- Opening Delimiter -

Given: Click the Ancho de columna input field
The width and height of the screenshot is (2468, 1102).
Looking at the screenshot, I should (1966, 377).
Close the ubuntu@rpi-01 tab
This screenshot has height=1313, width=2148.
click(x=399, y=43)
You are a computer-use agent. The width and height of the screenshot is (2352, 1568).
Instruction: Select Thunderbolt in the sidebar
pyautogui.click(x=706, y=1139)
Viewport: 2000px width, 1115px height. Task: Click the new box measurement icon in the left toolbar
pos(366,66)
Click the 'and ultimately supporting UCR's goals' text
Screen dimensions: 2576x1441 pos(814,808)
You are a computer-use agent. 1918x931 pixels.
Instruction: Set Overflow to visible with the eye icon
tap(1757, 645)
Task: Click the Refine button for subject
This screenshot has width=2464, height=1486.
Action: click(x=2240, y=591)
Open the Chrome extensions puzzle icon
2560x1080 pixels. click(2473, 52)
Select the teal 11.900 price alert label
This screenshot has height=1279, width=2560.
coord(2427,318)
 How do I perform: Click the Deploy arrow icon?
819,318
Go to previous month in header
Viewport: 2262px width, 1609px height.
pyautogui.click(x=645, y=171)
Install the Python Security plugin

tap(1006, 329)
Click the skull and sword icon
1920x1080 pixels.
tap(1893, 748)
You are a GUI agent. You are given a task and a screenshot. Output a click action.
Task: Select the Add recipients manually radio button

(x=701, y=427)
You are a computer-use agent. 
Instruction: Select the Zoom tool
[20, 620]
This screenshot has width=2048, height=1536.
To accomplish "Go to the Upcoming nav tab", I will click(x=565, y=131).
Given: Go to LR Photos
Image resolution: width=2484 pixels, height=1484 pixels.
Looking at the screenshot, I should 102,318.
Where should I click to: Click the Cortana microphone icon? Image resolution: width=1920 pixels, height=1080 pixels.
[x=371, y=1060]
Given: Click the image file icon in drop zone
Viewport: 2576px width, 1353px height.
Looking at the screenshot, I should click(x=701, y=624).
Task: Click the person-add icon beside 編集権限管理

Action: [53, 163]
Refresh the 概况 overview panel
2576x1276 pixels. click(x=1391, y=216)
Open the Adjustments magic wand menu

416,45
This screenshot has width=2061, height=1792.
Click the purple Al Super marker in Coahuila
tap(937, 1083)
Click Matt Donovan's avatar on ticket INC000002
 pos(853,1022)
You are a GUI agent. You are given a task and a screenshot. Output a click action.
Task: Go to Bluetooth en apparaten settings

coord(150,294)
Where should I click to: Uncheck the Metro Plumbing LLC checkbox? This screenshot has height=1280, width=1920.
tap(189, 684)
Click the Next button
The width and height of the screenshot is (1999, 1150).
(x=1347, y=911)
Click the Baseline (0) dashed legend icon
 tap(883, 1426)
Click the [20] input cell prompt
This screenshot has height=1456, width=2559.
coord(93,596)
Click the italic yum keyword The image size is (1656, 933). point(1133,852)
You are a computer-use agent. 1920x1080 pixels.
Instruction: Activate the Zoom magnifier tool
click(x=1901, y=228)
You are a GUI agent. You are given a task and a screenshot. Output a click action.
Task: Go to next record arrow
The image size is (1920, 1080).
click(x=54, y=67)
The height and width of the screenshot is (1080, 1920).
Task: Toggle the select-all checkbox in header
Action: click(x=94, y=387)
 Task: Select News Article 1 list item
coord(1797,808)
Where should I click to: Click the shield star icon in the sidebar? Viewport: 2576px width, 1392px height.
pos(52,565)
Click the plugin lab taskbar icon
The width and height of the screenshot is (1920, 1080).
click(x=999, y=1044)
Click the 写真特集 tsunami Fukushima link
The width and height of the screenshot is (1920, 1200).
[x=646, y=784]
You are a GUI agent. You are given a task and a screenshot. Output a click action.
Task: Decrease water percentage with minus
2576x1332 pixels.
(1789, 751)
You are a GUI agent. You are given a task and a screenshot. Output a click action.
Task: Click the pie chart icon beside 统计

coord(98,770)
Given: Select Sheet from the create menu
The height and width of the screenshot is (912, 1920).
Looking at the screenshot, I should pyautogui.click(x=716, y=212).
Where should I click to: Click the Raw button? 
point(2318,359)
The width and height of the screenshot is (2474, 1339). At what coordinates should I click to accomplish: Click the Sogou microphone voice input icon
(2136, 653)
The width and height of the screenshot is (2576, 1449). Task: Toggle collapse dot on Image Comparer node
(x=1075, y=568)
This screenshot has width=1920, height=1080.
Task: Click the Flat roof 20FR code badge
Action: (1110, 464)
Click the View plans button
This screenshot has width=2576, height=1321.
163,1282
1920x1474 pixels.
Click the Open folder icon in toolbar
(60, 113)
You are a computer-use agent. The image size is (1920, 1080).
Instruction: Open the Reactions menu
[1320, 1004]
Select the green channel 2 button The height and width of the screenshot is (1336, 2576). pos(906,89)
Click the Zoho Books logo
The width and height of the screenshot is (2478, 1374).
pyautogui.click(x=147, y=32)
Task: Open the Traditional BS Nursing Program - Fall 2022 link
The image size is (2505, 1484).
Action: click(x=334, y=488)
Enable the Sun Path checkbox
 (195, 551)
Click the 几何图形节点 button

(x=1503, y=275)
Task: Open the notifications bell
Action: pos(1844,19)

- Closing Delimiter -

**To do:** Every line of the data is to be printed again exactly.

**Response below:**
Given: Click the Ancho de columna input field
The width and height of the screenshot is (2468, 1102).
Looking at the screenshot, I should (1966, 377).
Close the ubuntu@rpi-01 tab
This screenshot has height=1313, width=2148.
click(x=399, y=43)
You are a computer-use agent. The width and height of the screenshot is (2352, 1568).
Instruction: Select Thunderbolt in the sidebar
pyautogui.click(x=706, y=1139)
Viewport: 2000px width, 1115px height. Task: Click the new box measurement icon in the left toolbar
pos(366,66)
Click the 'and ultimately supporting UCR's goals' text
Screen dimensions: 2576x1441 pos(814,808)
You are a computer-use agent. 1918x931 pixels.
Instruction: Set Overflow to visible with the eye icon
tap(1757, 645)
Task: Click the Refine button for subject
This screenshot has width=2464, height=1486.
Action: click(x=2240, y=591)
Open the Chrome extensions puzzle icon
2560x1080 pixels. click(2473, 52)
Select the teal 11.900 price alert label
This screenshot has height=1279, width=2560.
coord(2427,318)
 How do I perform: Click the Deploy arrow icon?
819,318
Go to previous month in header
Viewport: 2262px width, 1609px height.
pyautogui.click(x=645, y=171)
Install the Python Security plugin

tap(1006, 329)
Click the skull and sword icon
1920x1080 pixels.
tap(1893, 748)
You are a GUI agent. You are given a task and a screenshot. Output a click action.
Task: Select the Add recipients manually radio button

(x=701, y=427)
You are a computer-use agent. 
Instruction: Select the Zoom tool
[20, 620]
This screenshot has width=2048, height=1536.
To accomplish "Go to the Upcoming nav tab", I will click(x=565, y=131).
Given: Go to LR Photos
Image resolution: width=2484 pixels, height=1484 pixels.
Looking at the screenshot, I should 102,318.
Where should I click to: Click the Cortana microphone icon? Image resolution: width=1920 pixels, height=1080 pixels.
[x=371, y=1060]
Given: Click the image file icon in drop zone
Viewport: 2576px width, 1353px height.
Looking at the screenshot, I should click(x=701, y=624).
Task: Click the person-add icon beside 編集権限管理

Action: [53, 163]
Refresh the 概况 overview panel
2576x1276 pixels. click(x=1391, y=216)
Open the Adjustments magic wand menu

416,45
This screenshot has width=2061, height=1792.
Click the purple Al Super marker in Coahuila
tap(937, 1083)
Click Matt Donovan's avatar on ticket INC000002
 pos(853,1022)
You are a GUI agent. You are given a task and a screenshot. Output a click action.
Task: Go to Bluetooth en apparaten settings

coord(150,294)
Where should I click to: Uncheck the Metro Plumbing LLC checkbox? This screenshot has height=1280, width=1920.
tap(189, 684)
Click the Next button
The width and height of the screenshot is (1999, 1150).
(x=1347, y=911)
Click the Baseline (0) dashed legend icon
 tap(883, 1426)
Click the [20] input cell prompt
This screenshot has height=1456, width=2559.
coord(93,596)
Click the italic yum keyword The image size is (1656, 933). point(1133,852)
You are a computer-use agent. 1920x1080 pixels.
Instruction: Activate the Zoom magnifier tool
click(x=1901, y=228)
You are a GUI agent. You are given a task and a screenshot. Output a click action.
Task: Go to next record arrow
The image size is (1920, 1080).
click(x=54, y=67)
The height and width of the screenshot is (1080, 1920).
Task: Toggle the select-all checkbox in header
Action: click(x=94, y=387)
 Task: Select News Article 1 list item
coord(1797,808)
Where should I click to: Click the shield star icon in the sidebar? Viewport: 2576px width, 1392px height.
pos(52,565)
Click the plugin lab taskbar icon
The width and height of the screenshot is (1920, 1080).
click(x=999, y=1044)
Click the 写真特集 tsunami Fukushima link
The width and height of the screenshot is (1920, 1200).
[x=646, y=784]
You are a GUI agent. You are given a task and a screenshot. Output a click action.
Task: Decrease water percentage with minus
2576x1332 pixels.
(1789, 751)
You are a GUI agent. You are given a task and a screenshot. Output a click action.
Task: Click the pie chart icon beside 统计

coord(98,770)
Given: Select Sheet from the create menu
The height and width of the screenshot is (912, 1920).
Looking at the screenshot, I should pyautogui.click(x=716, y=212).
Where should I click to: Click the Raw button? 
point(2318,359)
The width and height of the screenshot is (2474, 1339). At what coordinates should I click to accomplish: Click the Sogou microphone voice input icon
(2136, 653)
The width and height of the screenshot is (2576, 1449). Task: Toggle collapse dot on Image Comparer node
(x=1075, y=568)
This screenshot has width=1920, height=1080.
Task: Click the Flat roof 20FR code badge
Action: (1110, 464)
Click the View plans button
This screenshot has width=2576, height=1321.
163,1282
1920x1474 pixels.
Click the Open folder icon in toolbar
(60, 113)
You are a computer-use agent. The image size is (1920, 1080).
Instruction: Open the Reactions menu
[1320, 1004]
Select the green channel 2 button The height and width of the screenshot is (1336, 2576). pos(906,89)
Click the Zoho Books logo
The width and height of the screenshot is (2478, 1374).
pyautogui.click(x=147, y=32)
Task: Open the Traditional BS Nursing Program - Fall 2022 link
The image size is (2505, 1484).
Action: click(x=334, y=488)
Enable the Sun Path checkbox
 (195, 551)
Click the 几何图形节点 button

(x=1503, y=275)
Task: Open the notifications bell
Action: pos(1844,19)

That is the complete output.